[Available data]
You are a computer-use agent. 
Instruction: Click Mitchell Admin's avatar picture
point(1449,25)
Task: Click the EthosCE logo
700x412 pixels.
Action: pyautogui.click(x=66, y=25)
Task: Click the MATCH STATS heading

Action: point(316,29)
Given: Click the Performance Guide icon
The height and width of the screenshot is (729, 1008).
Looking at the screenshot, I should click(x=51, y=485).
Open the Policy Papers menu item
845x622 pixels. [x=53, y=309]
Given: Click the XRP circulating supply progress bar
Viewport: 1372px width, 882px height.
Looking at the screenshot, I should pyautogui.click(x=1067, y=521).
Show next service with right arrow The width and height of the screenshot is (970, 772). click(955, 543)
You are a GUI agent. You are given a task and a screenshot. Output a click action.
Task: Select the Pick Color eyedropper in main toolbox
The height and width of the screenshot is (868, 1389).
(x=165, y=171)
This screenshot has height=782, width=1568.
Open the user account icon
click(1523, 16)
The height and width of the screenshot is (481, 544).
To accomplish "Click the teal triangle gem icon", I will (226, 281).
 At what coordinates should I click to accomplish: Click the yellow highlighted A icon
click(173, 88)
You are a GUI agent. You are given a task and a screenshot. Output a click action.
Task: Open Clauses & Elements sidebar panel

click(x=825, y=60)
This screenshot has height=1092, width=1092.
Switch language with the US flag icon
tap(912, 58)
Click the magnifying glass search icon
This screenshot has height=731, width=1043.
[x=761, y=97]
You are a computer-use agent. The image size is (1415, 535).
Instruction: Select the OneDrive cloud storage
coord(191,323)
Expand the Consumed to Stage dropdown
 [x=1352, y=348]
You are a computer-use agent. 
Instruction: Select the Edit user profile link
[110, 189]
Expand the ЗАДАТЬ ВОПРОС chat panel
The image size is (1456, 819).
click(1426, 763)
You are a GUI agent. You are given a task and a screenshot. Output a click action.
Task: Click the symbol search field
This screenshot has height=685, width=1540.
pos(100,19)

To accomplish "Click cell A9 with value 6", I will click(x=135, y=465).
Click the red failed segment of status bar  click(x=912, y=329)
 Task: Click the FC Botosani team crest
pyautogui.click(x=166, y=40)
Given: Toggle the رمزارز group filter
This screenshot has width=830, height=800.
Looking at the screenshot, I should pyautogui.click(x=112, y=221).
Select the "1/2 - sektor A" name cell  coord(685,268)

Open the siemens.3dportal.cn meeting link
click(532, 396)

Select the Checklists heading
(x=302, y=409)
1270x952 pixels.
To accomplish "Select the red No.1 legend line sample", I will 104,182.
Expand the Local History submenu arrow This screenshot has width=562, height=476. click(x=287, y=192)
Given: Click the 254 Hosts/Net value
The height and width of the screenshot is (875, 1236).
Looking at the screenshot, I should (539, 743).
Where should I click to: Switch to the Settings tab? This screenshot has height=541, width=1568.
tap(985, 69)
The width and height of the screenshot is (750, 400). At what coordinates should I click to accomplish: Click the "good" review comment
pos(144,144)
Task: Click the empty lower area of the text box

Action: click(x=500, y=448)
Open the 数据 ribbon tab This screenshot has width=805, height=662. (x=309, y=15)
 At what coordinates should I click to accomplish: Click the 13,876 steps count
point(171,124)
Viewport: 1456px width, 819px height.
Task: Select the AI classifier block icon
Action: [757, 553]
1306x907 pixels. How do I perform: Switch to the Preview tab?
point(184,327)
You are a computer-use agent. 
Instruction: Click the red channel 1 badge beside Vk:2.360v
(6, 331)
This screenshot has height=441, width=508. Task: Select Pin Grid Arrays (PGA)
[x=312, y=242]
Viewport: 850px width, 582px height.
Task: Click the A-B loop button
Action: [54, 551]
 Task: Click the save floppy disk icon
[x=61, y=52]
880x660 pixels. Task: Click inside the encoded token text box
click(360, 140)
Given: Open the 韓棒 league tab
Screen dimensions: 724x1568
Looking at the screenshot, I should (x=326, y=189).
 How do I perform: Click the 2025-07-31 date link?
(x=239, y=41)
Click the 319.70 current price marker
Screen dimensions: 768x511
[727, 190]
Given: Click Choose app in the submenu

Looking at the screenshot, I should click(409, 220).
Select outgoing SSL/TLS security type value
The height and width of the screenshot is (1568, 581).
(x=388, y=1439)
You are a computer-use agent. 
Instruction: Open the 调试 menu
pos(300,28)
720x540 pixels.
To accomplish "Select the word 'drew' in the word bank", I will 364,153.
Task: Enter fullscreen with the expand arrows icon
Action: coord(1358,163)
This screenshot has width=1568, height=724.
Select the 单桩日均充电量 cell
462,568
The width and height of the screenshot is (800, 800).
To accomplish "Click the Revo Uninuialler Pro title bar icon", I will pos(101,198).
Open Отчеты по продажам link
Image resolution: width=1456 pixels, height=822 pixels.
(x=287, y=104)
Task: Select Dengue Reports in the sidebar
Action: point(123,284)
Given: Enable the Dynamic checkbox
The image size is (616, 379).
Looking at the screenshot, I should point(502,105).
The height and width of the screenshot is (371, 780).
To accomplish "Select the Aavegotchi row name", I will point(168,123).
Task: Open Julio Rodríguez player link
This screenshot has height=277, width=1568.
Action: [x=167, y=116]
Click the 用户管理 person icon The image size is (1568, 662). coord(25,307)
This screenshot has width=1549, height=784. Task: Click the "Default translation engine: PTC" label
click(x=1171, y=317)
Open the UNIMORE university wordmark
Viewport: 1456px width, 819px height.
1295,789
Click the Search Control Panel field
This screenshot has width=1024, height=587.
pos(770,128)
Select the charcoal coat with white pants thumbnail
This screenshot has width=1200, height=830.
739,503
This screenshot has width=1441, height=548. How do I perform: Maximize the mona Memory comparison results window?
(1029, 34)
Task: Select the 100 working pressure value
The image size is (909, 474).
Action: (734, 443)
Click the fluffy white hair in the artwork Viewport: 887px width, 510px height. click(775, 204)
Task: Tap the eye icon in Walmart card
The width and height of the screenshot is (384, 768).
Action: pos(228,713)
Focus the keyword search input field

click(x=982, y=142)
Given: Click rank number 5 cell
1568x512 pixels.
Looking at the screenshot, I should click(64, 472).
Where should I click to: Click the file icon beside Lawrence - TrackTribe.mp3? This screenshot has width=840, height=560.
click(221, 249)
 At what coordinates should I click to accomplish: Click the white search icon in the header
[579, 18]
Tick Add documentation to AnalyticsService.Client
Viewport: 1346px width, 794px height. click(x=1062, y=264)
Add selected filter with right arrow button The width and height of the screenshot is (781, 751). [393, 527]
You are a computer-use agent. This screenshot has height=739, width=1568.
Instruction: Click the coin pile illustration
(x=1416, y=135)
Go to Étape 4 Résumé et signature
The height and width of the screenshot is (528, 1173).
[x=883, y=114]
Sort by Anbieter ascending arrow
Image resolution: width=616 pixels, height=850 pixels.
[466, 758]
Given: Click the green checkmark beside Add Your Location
[/Available data]
→ Task to carry out
With no line skipped, copy the entries exactly as written.

→ Response box
You are a computer-use agent. 
Instruction: Click Mitchell Admin's avatar picture
point(1449,25)
Task: Click the EthosCE logo
700x412 pixels.
Action: pyautogui.click(x=66, y=25)
Task: Click the MATCH STATS heading

Action: point(316,29)
Given: Click the Performance Guide icon
The height and width of the screenshot is (729, 1008).
Looking at the screenshot, I should click(x=51, y=485).
Open the Policy Papers menu item
845x622 pixels. [x=53, y=309]
Given: Click the XRP circulating supply progress bar
Viewport: 1372px width, 882px height.
Looking at the screenshot, I should pyautogui.click(x=1067, y=521).
Show next service with right arrow The width and height of the screenshot is (970, 772). click(955, 543)
You are a GUI agent. You are given a task and a screenshot. Output a click action.
Task: Select the Pick Color eyedropper in main toolbox
The height and width of the screenshot is (868, 1389).
(x=165, y=171)
This screenshot has height=782, width=1568.
Open the user account icon
click(1523, 16)
The height and width of the screenshot is (481, 544).
To accomplish "Click the teal triangle gem icon", I will (226, 281).
 At what coordinates should I click to accomplish: Click the yellow highlighted A icon
click(173, 88)
You are a GUI agent. You are given a task and a screenshot. Output a click action.
Task: Open Clauses & Elements sidebar panel

click(x=825, y=60)
This screenshot has height=1092, width=1092.
Switch language with the US flag icon
tap(912, 58)
Click the magnifying glass search icon
This screenshot has height=731, width=1043.
[x=761, y=97]
You are a computer-use agent. The image size is (1415, 535).
Instruction: Select the OneDrive cloud storage
coord(191,323)
Expand the Consumed to Stage dropdown
 [x=1352, y=348]
You are a computer-use agent. 
Instruction: Select the Edit user profile link
[110, 189]
Expand the ЗАДАТЬ ВОПРОС chat panel
The image size is (1456, 819).
click(1426, 763)
You are a GUI agent. You are given a task and a screenshot. Output a click action.
Task: Click the symbol search field
This screenshot has height=685, width=1540.
pos(100,19)

To accomplish "Click cell A9 with value 6", I will click(x=135, y=465).
Click the red failed segment of status bar  click(x=912, y=329)
 Task: Click the FC Botosani team crest
pyautogui.click(x=166, y=40)
Given: Toggle the رمزارز group filter
This screenshot has width=830, height=800.
Looking at the screenshot, I should pyautogui.click(x=112, y=221).
Select the "1/2 - sektor A" name cell  coord(685,268)

Open the siemens.3dportal.cn meeting link
click(532, 396)

Select the Checklists heading
(x=302, y=409)
1270x952 pixels.
To accomplish "Select the red No.1 legend line sample", I will 104,182.
Expand the Local History submenu arrow This screenshot has width=562, height=476. click(x=287, y=192)
Given: Click the 254 Hosts/Net value
The height and width of the screenshot is (875, 1236).
Looking at the screenshot, I should (539, 743).
Where should I click to: Switch to the Settings tab? This screenshot has height=541, width=1568.
tap(985, 69)
The width and height of the screenshot is (750, 400). At what coordinates should I click to accomplish: Click the "good" review comment
pos(144,144)
Task: Click the empty lower area of the text box

Action: click(x=500, y=448)
Open the 数据 ribbon tab This screenshot has width=805, height=662. (x=309, y=15)
 At what coordinates should I click to accomplish: Click the 13,876 steps count
point(171,124)
Viewport: 1456px width, 819px height.
Task: Select the AI classifier block icon
Action: [757, 553]
1306x907 pixels. How do I perform: Switch to the Preview tab?
point(184,327)
You are a computer-use agent. 
Instruction: Click the red channel 1 badge beside Vk:2.360v
(6, 331)
This screenshot has height=441, width=508. Task: Select Pin Grid Arrays (PGA)
[x=312, y=242]
Viewport: 850px width, 582px height.
Task: Click the A-B loop button
Action: [54, 551]
 Task: Click the save floppy disk icon
[x=61, y=52]
880x660 pixels. Task: Click inside the encoded token text box
click(360, 140)
Given: Open the 韓棒 league tab
Screen dimensions: 724x1568
Looking at the screenshot, I should (x=326, y=189).
 How do I perform: Click the 2025-07-31 date link?
(x=239, y=41)
Click the 319.70 current price marker
Screen dimensions: 768x511
[727, 190]
Given: Click Choose app in the submenu

Looking at the screenshot, I should click(409, 220).
Select outgoing SSL/TLS security type value
The height and width of the screenshot is (1568, 581).
(x=388, y=1439)
You are a computer-use agent. 
Instruction: Open the 调试 menu
pos(300,28)
720x540 pixels.
To accomplish "Select the word 'drew' in the word bank", I will 364,153.
Task: Enter fullscreen with the expand arrows icon
Action: coord(1358,163)
This screenshot has width=1568, height=724.
Select the 单桩日均充电量 cell
462,568
The width and height of the screenshot is (800, 800).
To accomplish "Click the Revo Uninuialler Pro title bar icon", I will pos(101,198).
Open Отчеты по продажам link
Image resolution: width=1456 pixels, height=822 pixels.
(x=287, y=104)
Task: Select Dengue Reports in the sidebar
Action: point(123,284)
Given: Enable the Dynamic checkbox
The image size is (616, 379).
Looking at the screenshot, I should point(502,105).
The height and width of the screenshot is (371, 780).
To accomplish "Select the Aavegotchi row name", I will point(168,123).
Task: Open Julio Rodríguez player link
This screenshot has height=277, width=1568.
Action: [x=167, y=116]
Click the 用户管理 person icon The image size is (1568, 662). coord(25,307)
This screenshot has width=1549, height=784. Task: Click the "Default translation engine: PTC" label
click(x=1171, y=317)
Open the UNIMORE university wordmark
Viewport: 1456px width, 819px height.
1295,789
Click the Search Control Panel field
This screenshot has width=1024, height=587.
pos(770,128)
Select the charcoal coat with white pants thumbnail
This screenshot has width=1200, height=830.
739,503
This screenshot has width=1441, height=548. How do I perform: Maximize the mona Memory comparison results window?
(1029, 34)
Task: Select the 100 working pressure value
The image size is (909, 474).
Action: (734, 443)
Click the fluffy white hair in the artwork Viewport: 887px width, 510px height. click(775, 204)
Task: Tap the eye icon in Walmart card
The width and height of the screenshot is (384, 768).
Action: pos(228,713)
Focus the keyword search input field

click(x=982, y=142)
Given: Click rank number 5 cell
1568x512 pixels.
Looking at the screenshot, I should click(64, 472).
Where should I click to: Click the file icon beside Lawrence - TrackTribe.mp3? This screenshot has width=840, height=560.
click(221, 249)
 At what coordinates should I click to accomplish: Click the white search icon in the header
[579, 18]
Tick Add documentation to AnalyticsService.Client
Viewport: 1346px width, 794px height. click(x=1062, y=264)
Add selected filter with right arrow button The width and height of the screenshot is (781, 751). [393, 527]
You are a computer-use agent. This screenshot has height=739, width=1568.
Instruction: Click the coin pile illustration
(x=1416, y=135)
Go to Étape 4 Résumé et signature
The height and width of the screenshot is (528, 1173).
[x=883, y=114]
Sort by Anbieter ascending arrow
Image resolution: width=616 pixels, height=850 pixels.
[466, 758]
Given: Click the green checkmark beside Add Your Location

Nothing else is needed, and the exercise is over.